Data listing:

------------

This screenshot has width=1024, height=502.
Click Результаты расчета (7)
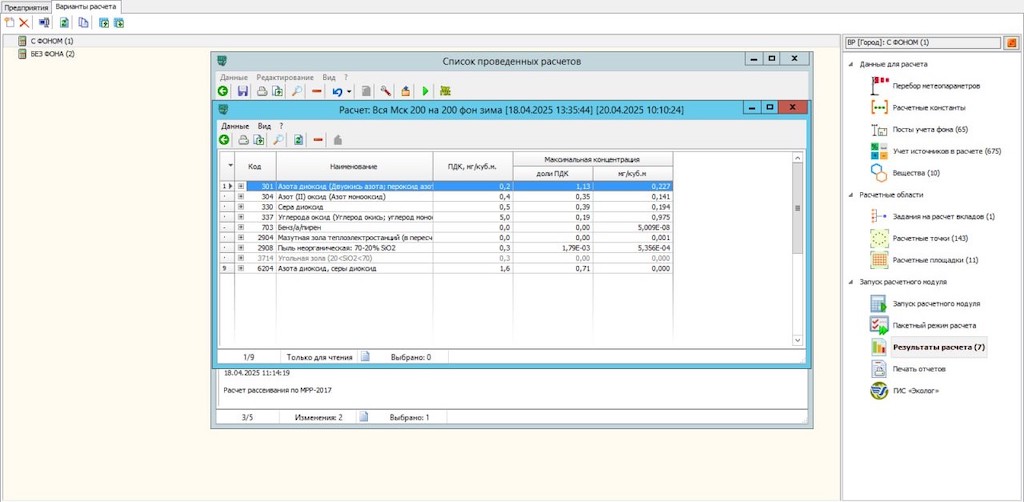(x=938, y=347)
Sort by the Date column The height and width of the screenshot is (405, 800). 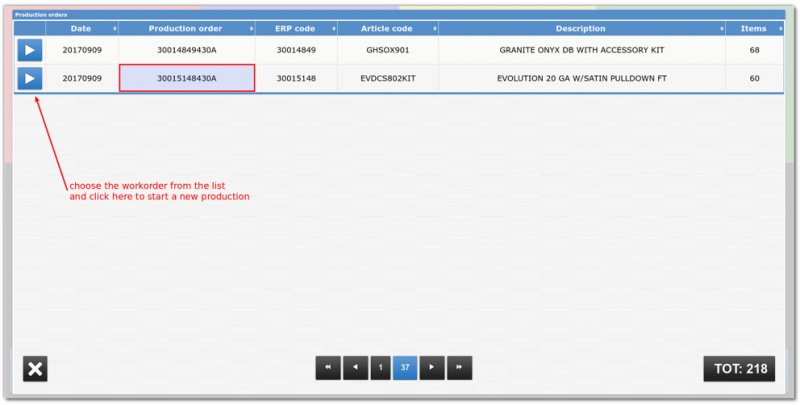(x=81, y=29)
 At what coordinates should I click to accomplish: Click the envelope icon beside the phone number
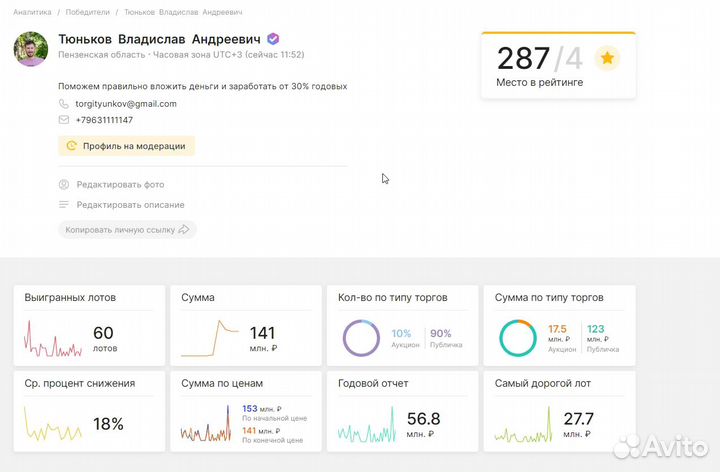point(65,120)

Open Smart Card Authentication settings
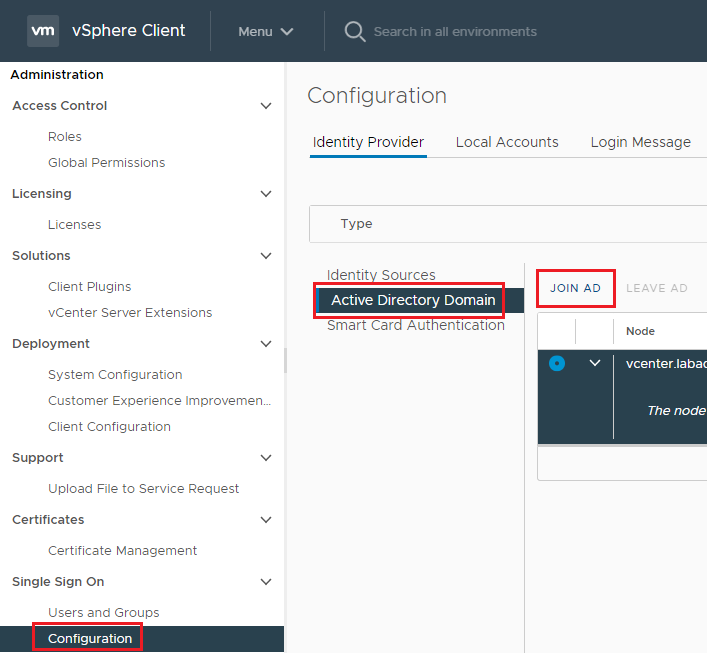tap(415, 325)
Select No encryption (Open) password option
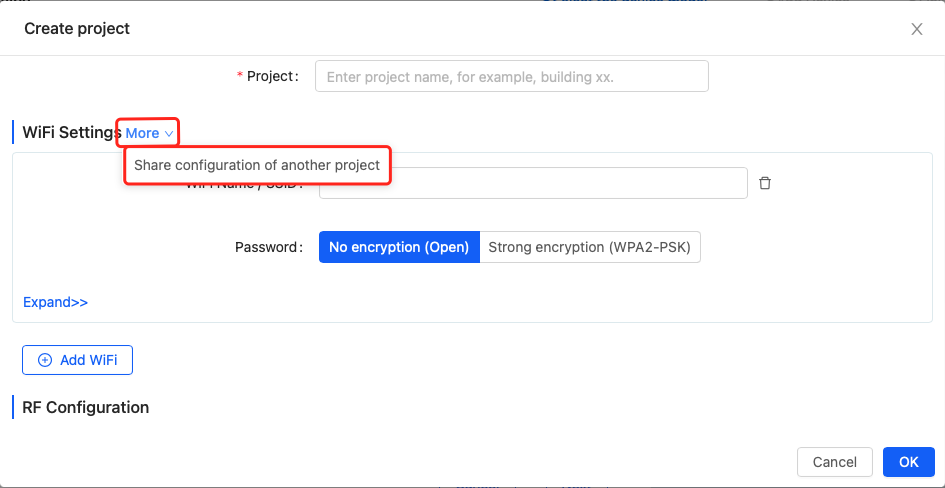This screenshot has width=945, height=488. 399,247
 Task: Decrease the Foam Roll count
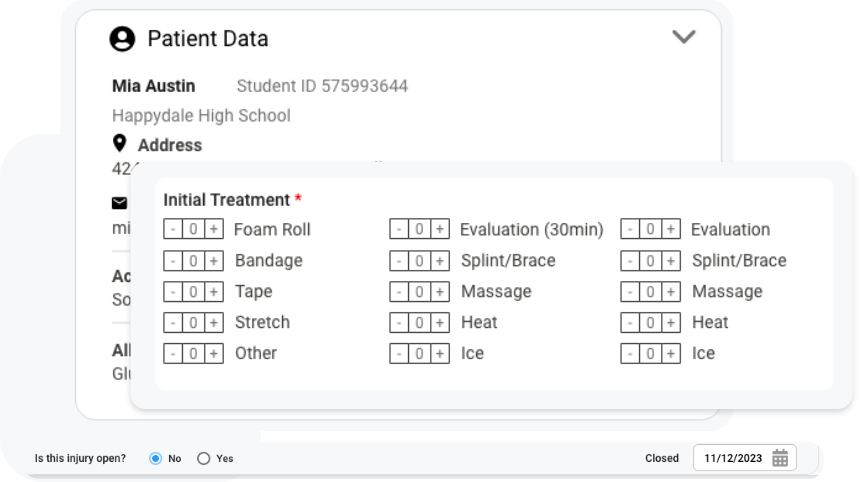(173, 229)
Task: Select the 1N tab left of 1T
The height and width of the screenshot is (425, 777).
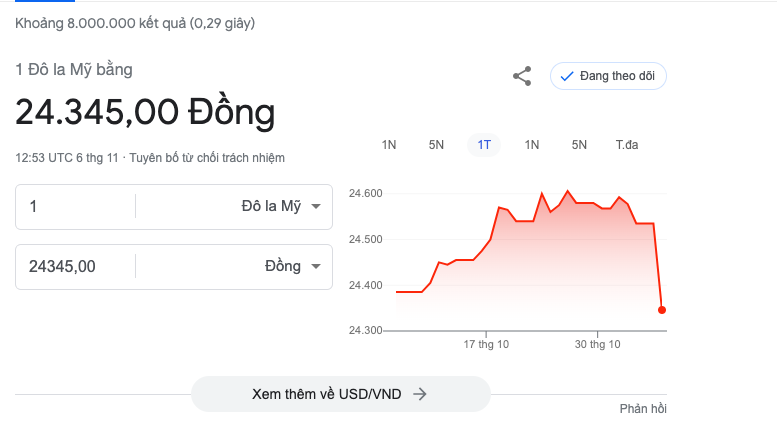Action: pos(389,145)
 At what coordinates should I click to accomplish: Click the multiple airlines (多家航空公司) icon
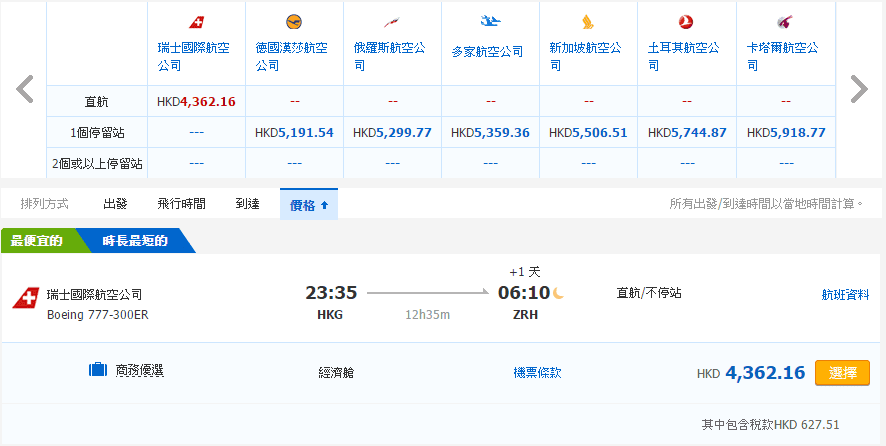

------------

Reproduce the part of the records that opens with the line containing "Task: Decrease the Foam Roll count" and runs through the end of the records, requests included, increasing every coordinate in the answers by 39. Leave the pictures out.

 Task: Decrease the Foam Roll count
(212, 268)
Task: Select the 1N tab left of 1T
The height and width of the screenshot is (425, 777).
Action: pos(428,184)
 At what coordinates should I click to accomplish: Click the multiple airlines (多家航空公司) icon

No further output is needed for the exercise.